WHAT IS EXPECTED —
Using the entries below, write out the line with "Task: Click the Golden Gate University logo", the line with "Close the index.min.js tab", and every line in between, exactly as each is written.

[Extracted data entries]
★ ★ ★ ★ ★

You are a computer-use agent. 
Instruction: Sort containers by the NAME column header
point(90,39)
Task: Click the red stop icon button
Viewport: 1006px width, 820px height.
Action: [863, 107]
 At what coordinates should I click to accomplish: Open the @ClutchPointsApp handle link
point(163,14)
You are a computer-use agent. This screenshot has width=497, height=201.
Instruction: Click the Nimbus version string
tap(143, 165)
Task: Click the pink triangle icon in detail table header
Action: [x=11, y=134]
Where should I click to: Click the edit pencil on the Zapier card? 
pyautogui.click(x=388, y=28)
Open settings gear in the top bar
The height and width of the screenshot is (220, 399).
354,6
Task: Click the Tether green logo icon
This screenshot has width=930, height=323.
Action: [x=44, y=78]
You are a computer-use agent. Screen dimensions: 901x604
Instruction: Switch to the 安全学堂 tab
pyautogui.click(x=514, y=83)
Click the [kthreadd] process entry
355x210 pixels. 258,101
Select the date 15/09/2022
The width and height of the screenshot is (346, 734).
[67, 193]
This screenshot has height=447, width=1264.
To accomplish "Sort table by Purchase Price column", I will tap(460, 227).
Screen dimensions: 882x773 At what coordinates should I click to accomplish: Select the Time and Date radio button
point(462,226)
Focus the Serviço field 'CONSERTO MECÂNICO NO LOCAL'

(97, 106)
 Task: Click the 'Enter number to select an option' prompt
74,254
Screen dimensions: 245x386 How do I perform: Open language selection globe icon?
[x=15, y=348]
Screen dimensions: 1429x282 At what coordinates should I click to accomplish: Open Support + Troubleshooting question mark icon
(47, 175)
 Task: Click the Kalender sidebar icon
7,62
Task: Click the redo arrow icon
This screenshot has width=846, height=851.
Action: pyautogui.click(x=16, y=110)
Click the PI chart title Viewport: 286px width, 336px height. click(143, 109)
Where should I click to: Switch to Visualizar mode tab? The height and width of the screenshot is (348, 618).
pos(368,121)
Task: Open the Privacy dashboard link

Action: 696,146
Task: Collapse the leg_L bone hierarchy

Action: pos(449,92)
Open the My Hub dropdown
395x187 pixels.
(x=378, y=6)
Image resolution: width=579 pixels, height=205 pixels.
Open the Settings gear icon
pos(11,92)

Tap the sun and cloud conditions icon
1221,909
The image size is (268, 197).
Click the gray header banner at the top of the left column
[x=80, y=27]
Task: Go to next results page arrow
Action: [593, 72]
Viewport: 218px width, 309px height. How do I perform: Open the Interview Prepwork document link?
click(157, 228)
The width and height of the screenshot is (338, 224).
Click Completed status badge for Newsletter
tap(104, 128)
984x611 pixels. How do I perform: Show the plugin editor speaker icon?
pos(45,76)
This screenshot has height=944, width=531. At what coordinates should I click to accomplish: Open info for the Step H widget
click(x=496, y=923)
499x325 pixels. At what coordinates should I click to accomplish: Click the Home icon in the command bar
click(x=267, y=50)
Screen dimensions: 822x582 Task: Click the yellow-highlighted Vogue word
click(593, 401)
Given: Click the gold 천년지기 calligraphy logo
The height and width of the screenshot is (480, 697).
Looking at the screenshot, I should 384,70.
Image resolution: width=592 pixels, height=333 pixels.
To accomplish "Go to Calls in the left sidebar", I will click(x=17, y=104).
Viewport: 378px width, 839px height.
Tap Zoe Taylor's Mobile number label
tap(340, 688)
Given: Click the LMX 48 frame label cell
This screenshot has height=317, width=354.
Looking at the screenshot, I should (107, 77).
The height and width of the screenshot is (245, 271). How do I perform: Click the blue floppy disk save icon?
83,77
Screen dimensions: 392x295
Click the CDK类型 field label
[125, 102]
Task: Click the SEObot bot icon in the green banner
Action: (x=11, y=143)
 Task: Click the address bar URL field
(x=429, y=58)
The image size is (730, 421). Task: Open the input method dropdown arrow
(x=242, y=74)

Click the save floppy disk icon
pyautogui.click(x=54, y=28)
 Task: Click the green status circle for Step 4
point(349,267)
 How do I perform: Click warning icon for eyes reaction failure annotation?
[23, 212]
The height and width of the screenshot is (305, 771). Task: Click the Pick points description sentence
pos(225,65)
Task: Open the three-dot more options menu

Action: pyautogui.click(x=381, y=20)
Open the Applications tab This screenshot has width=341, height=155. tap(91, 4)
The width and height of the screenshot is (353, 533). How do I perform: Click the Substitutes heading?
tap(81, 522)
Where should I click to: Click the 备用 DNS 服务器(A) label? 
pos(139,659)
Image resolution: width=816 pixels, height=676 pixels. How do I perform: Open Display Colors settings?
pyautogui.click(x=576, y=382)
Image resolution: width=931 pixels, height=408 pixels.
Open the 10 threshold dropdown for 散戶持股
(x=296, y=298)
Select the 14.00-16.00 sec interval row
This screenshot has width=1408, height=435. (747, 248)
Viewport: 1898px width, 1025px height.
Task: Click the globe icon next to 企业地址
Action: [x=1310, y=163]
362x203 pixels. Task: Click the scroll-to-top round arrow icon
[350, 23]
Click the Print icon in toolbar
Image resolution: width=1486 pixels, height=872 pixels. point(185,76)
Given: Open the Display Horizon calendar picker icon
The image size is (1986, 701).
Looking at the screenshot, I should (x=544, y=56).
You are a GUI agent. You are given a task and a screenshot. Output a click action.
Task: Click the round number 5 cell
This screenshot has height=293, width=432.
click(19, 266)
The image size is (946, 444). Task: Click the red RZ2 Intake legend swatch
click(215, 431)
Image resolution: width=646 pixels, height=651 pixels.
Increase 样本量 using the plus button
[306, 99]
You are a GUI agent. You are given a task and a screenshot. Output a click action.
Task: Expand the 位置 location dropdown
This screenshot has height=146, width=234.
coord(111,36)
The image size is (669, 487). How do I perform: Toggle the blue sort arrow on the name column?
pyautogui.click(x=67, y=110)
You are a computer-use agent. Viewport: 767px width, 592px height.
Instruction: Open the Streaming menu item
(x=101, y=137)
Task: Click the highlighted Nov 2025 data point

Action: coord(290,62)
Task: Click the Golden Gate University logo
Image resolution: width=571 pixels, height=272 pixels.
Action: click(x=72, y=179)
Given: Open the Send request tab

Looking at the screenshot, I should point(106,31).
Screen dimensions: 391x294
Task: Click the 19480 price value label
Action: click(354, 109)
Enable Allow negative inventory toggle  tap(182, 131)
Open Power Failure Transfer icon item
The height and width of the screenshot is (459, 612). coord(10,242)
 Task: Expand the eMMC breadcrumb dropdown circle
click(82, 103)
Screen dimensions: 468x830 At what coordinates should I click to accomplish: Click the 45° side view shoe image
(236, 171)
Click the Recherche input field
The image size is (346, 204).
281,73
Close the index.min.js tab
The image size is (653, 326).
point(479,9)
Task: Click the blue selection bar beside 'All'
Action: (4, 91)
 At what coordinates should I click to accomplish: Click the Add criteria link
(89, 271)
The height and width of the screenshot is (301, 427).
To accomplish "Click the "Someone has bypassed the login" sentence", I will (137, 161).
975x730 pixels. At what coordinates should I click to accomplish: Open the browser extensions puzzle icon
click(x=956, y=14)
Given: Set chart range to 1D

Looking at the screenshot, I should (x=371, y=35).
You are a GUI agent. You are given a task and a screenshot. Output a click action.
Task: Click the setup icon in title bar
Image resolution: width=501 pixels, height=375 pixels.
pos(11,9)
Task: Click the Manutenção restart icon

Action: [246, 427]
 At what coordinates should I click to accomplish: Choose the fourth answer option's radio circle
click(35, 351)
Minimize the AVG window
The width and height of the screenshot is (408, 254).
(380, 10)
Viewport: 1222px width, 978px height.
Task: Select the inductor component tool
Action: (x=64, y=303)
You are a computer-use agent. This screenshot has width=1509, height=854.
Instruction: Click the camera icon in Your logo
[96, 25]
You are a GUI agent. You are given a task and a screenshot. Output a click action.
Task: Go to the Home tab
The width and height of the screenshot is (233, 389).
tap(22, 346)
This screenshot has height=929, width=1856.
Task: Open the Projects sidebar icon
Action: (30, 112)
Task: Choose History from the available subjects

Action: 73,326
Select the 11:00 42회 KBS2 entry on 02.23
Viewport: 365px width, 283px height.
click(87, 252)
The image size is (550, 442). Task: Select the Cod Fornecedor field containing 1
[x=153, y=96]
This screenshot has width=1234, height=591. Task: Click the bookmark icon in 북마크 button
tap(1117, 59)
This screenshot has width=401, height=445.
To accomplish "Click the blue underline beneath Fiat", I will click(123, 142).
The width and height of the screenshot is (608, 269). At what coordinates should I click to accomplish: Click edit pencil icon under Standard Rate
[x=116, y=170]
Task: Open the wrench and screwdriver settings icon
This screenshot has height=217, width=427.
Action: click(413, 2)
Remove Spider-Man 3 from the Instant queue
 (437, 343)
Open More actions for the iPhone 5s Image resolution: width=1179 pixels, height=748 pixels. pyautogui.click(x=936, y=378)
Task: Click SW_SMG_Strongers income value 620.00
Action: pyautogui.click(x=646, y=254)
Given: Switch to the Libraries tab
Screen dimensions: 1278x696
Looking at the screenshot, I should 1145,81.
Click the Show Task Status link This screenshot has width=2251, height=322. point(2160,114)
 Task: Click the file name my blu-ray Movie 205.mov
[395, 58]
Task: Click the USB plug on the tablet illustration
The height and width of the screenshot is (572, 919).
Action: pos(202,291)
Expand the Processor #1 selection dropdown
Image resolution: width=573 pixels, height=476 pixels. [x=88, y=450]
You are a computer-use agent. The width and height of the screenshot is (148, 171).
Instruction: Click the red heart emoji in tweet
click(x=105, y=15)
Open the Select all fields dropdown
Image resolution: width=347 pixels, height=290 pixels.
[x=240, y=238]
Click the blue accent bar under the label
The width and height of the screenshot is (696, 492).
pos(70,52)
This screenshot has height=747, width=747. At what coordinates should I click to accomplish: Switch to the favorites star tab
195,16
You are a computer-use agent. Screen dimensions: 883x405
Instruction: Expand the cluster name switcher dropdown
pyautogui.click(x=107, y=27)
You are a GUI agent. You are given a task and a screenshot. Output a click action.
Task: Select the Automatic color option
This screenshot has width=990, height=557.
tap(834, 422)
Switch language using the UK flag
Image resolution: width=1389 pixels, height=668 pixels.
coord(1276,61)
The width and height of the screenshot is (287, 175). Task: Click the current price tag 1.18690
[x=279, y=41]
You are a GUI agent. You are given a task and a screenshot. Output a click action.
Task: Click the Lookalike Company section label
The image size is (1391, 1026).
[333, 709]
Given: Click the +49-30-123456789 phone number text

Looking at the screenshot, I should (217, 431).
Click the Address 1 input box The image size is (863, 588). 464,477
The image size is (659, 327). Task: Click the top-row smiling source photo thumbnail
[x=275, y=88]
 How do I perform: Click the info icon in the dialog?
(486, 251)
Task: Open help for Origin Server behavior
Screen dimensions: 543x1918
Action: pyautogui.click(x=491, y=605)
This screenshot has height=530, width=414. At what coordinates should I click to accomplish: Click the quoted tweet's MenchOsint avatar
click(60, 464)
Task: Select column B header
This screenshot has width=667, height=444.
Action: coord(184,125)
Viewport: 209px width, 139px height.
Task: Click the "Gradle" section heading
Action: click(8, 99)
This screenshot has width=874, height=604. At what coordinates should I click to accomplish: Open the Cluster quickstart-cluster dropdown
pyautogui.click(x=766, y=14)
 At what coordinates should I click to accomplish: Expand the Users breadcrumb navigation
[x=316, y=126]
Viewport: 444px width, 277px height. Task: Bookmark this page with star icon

★ ★ ★ ★ ★

RESULT —
Task: Click the Golden Gate University logo
Image resolution: width=571 pixels, height=272 pixels.
Action: click(x=72, y=179)
Given: Open the Send request tab

Looking at the screenshot, I should point(106,31).
Screen dimensions: 391x294
Task: Click the 19480 price value label
Action: click(354, 109)
Enable Allow negative inventory toggle  tap(182, 131)
Open Power Failure Transfer icon item
The height and width of the screenshot is (459, 612). coord(10,242)
 Task: Expand the eMMC breadcrumb dropdown circle
click(82, 103)
Screen dimensions: 468x830 At what coordinates should I click to accomplish: Click the 45° side view shoe image
(236, 171)
Click the Recherche input field
The image size is (346, 204).
281,73
Close the index.min.js tab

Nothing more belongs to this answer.